[Table of Contents](00.00-Learning-ML.ipynb#Table-of-Contents) &bull; [&larr; *Chapter 2.01 - Dummy Classifiers*](02.01-Dummy-Classifiers.ipynb) &bull; [*Chapter 2.03 - k-Nearest Neighbours* &rarr;](02.03-k-Nearest-Neighbours.ipynb)

---

# Chapter 2.02 - Naive Bayes

In statistics, *Bayes theorem* describes the probability of an occurence based on input conditions. The theorem states: the probability of A given B is equal to the probability of B given A multiplied by the probability of A and divided by the probability of B, or notationally:

    P(A|B) = P(B|A) * P(A) / P(B)

`P()` means *the probability of* and `|` means *given* or "where".
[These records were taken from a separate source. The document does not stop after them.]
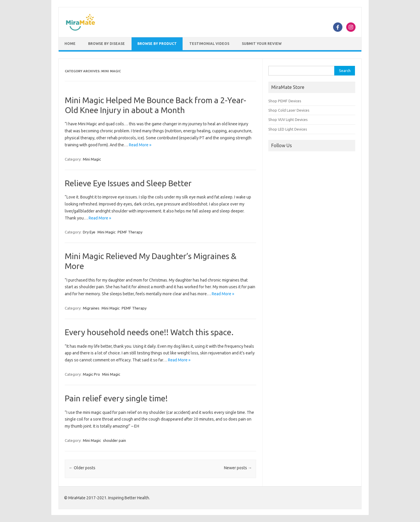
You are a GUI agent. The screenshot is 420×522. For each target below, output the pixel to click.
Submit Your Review (262, 43)
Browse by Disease (106, 43)
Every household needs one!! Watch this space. (149, 332)
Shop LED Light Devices (288, 129)
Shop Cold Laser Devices (289, 110)
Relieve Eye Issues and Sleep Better (128, 183)
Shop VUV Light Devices (288, 119)
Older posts (82, 468)
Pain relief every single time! (116, 398)
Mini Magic (92, 159)
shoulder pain (114, 440)
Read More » (140, 145)
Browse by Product (157, 43)
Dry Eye (89, 232)
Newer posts (238, 468)
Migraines (91, 308)
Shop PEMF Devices (285, 101)
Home (70, 43)
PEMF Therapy (130, 232)
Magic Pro (91, 374)
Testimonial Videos (209, 43)
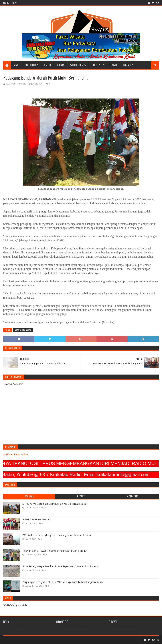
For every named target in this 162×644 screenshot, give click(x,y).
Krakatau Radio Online (16, 454)
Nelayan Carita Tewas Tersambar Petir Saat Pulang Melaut (55, 551)
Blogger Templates (44, 640)
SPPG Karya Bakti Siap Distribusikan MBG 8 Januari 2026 (54, 504)
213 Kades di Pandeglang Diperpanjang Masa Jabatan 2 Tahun (57, 535)
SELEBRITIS (30, 65)
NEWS (16, 65)
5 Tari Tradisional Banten (36, 520)
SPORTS (60, 65)
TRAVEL (114, 65)
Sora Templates (24, 640)
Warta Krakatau (23, 330)
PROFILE (6, 3)
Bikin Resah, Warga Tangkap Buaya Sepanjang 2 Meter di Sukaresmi (60, 566)
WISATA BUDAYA (78, 65)
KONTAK (14, 3)
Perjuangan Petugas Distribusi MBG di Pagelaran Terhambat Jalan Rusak (63, 582)
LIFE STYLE (97, 65)
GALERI (47, 65)
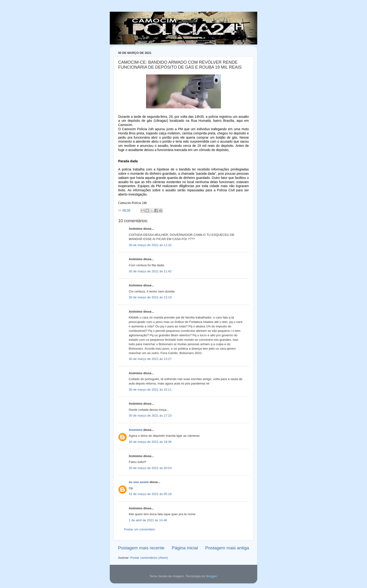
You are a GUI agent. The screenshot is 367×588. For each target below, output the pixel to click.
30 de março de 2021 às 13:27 (150, 359)
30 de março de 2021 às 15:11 (150, 389)
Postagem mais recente (141, 548)
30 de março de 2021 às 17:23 (150, 415)
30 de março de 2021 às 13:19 (150, 297)
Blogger (211, 576)
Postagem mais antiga (227, 548)
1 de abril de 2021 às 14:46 (148, 520)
In other words `P(A|B)` means "the probability of A occuring when B occurs".

A naive Bayes classifier applies this theorem naively, assuming that features (inputs into) in the model are indepedent of (unrelated to) each other.
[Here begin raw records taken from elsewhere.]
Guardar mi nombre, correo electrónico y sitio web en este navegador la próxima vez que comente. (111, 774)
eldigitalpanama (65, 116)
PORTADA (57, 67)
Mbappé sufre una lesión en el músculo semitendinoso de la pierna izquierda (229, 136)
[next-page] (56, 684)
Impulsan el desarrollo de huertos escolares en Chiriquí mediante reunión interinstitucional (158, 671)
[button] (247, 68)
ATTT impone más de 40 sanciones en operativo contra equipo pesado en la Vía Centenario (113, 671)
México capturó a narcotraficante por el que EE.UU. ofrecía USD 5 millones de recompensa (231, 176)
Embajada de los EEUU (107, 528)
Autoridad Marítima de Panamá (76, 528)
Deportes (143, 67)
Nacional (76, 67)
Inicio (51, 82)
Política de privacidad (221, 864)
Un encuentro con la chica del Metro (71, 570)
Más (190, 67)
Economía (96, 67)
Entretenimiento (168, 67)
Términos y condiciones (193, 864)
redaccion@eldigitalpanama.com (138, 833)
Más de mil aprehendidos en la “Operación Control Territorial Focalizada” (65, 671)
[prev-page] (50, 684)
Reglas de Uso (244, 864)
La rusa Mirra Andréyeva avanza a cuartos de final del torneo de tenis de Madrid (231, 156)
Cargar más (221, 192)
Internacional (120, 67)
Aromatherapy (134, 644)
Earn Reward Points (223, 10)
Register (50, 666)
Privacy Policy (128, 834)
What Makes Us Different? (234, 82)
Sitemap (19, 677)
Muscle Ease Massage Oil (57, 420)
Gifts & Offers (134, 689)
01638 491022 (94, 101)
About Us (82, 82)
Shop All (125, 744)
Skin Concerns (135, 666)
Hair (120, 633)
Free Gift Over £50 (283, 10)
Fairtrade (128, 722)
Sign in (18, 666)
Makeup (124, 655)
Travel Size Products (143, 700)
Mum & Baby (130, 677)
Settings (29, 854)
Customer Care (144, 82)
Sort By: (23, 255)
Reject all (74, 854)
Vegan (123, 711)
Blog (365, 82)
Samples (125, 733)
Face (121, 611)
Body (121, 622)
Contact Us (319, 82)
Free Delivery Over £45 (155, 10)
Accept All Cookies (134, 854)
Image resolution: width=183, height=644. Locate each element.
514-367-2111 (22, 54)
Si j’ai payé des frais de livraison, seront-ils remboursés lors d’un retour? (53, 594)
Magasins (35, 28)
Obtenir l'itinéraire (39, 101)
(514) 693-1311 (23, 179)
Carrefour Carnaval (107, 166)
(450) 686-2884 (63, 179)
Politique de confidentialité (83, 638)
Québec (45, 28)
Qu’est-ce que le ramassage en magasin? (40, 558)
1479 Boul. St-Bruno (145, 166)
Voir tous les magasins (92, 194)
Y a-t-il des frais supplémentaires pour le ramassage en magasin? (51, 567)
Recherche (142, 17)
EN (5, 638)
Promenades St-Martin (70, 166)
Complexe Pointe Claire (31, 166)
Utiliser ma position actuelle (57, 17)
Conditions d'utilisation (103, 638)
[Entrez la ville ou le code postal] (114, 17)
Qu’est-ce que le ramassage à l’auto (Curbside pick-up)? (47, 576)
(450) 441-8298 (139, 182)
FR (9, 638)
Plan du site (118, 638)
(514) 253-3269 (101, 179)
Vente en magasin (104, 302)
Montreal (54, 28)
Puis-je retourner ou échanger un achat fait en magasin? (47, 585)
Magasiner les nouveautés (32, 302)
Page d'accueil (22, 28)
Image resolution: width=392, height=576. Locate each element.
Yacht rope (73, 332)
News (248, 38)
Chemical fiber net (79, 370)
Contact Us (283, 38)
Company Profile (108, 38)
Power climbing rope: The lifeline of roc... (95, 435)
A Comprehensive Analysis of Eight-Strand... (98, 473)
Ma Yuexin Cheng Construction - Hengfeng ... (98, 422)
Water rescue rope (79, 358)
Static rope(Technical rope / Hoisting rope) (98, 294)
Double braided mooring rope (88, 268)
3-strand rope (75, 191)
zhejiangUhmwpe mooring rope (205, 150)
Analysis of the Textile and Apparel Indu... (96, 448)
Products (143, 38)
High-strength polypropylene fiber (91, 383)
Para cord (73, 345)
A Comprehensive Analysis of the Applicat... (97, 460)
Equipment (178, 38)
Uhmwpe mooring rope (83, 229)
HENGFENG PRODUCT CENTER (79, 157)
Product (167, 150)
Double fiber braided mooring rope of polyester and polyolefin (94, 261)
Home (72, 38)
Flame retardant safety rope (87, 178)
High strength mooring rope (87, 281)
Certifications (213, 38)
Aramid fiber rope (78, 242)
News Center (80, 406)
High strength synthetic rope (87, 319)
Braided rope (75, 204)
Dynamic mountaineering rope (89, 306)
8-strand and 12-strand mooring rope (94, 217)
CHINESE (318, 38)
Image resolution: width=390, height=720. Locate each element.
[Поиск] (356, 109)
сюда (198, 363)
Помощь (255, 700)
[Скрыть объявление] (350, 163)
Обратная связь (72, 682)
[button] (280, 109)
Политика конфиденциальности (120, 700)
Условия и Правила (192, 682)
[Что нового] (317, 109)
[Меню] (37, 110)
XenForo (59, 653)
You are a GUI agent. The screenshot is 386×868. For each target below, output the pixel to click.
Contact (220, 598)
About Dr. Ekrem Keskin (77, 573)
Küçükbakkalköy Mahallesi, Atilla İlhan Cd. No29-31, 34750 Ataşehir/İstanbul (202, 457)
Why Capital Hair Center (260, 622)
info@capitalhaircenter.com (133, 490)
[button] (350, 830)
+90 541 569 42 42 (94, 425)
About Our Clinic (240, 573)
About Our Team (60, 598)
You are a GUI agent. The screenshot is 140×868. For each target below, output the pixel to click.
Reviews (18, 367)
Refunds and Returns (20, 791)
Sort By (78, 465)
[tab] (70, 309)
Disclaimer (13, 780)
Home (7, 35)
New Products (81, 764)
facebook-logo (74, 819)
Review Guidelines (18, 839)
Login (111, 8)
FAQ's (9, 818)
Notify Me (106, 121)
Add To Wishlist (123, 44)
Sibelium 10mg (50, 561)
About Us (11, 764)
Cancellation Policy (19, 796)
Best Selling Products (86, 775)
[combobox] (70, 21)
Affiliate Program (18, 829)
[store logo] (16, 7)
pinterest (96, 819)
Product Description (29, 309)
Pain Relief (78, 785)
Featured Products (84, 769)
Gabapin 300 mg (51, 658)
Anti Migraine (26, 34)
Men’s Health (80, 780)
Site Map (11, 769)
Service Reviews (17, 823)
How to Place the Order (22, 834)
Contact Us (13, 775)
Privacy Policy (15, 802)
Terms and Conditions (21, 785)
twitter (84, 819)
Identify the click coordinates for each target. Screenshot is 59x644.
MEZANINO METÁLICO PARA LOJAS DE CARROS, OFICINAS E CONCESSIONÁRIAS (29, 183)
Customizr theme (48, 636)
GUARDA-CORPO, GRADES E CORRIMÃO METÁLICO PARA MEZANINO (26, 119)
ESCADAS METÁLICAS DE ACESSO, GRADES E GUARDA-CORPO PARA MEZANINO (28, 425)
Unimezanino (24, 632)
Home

In the previous chapter, we looked at using class probabilities to build a dummy classifier, and considered an example that 95% of loans do not default. This probability is known as a *prior* probability - it is known without knowing anything about the class inputs.


## Proof of Bayes theorem

We can prove Bayes theorem by starting with the probability of two events, A and B, occuring together.
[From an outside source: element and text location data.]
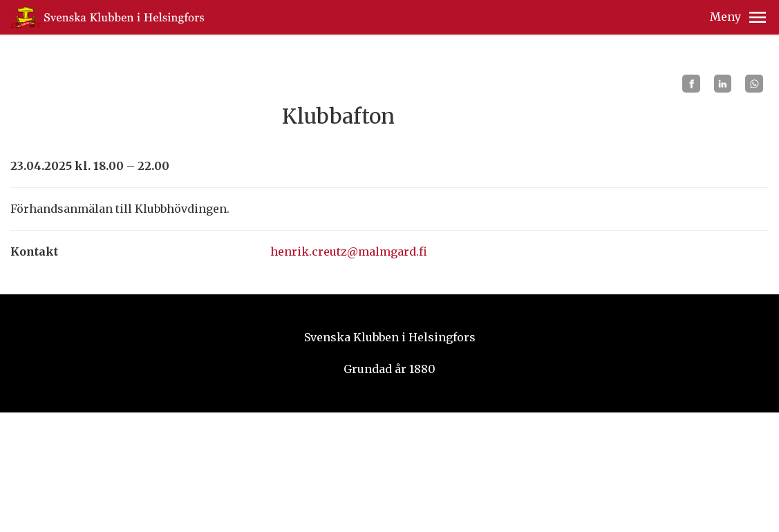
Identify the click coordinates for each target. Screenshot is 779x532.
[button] (758, 17)
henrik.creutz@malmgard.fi (348, 251)
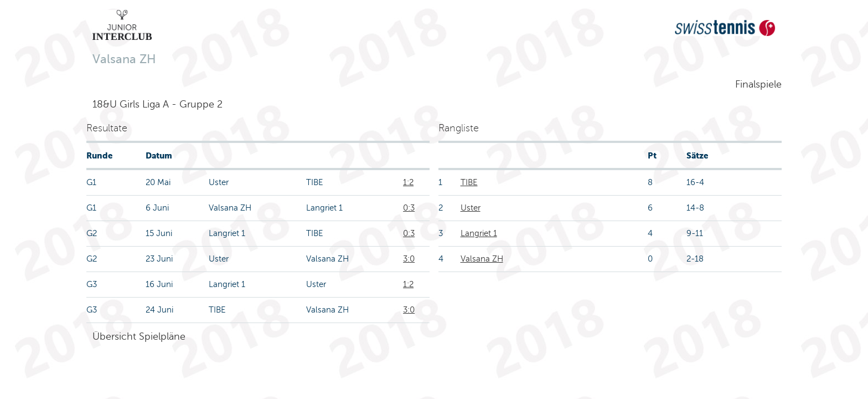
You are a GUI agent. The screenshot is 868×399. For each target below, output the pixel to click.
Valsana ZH (482, 259)
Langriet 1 (479, 233)
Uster (471, 208)
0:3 (409, 208)
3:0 (409, 259)
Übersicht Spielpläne (139, 336)
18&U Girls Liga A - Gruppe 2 (157, 104)
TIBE (469, 182)
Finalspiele (758, 84)
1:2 (408, 182)
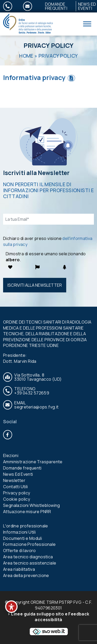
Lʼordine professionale (26, 526)
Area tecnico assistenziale (29, 563)
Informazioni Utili (19, 532)
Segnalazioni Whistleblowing (32, 505)
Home (26, 56)
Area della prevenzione (26, 575)
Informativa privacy (34, 77)
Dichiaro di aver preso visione (48, 241)
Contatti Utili (16, 487)
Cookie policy (17, 499)
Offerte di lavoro (19, 551)
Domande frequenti (56, 6)
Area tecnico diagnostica (28, 557)
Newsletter (14, 480)
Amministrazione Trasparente (33, 462)
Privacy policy (17, 493)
    P(A and B) = P(A) * P(B|A)
    also
    P(A and B) = P(B) * P(A|B)

Equating the right sides of each equation:

    P(B) * P(A|B) = P(A) * P(B|A)

Divide both sides by `P(B)`, gives us Bayes theorem:

    P(A|B) = P(A) * P(B|A) / P(B)

## Binary inputs

Let's expand our dummy classifier example with some input:

| Employment | Default | Count |
|---|---|---|
| FT | N | 59 |
| FT | Y | 1 |
| PT | N | 36 |
| PT | Y | 4 |

Probability of default given full-time employment:

    P(Default=Y|Emp=FT) = P(Default=Y) * P(Emp=FT|Default=Y) / P(Emp=FT)

    = 0.05 * 0.2 / 0.6
    = 0.0167...

Probability of default given part-time employment:

    P(Default=Y|Emp=PT) = P(Default=Y) * P(Emp=PT|Default=Y) / P(Emp=PT)

    = 0.05 * 0.8 / 0.4
    = 0.1

Given just one input, for this example we can see that part time employees are almost 6 times more likely to default than their full time counterparts.

If we want to predict the class of a given employment type, we calculate the probability of all classes and take the maximum.

To extend on the above, if the employment type is FT, we know the probability of default is 0.0167.

The probability of not defaulting is:

    P(Default=N|Emp=FT) = P(Default=N) * P(Emp=FT|Default=N) / P(Emp=FT)

    = 0.95 * (59/95) / 0.6
    = 0.983...

Since there are only two classes of default (true or false), the probabilities are intuitively inverse! As you can see, a loan to a full time worker is predicted to not default.

If we are not interested in the probability and only interested in the predicted class, we can take a shortcut and not calculate the divisor `P(Emp=FT)` for both equations, as it is the same for both - it can only scale the results.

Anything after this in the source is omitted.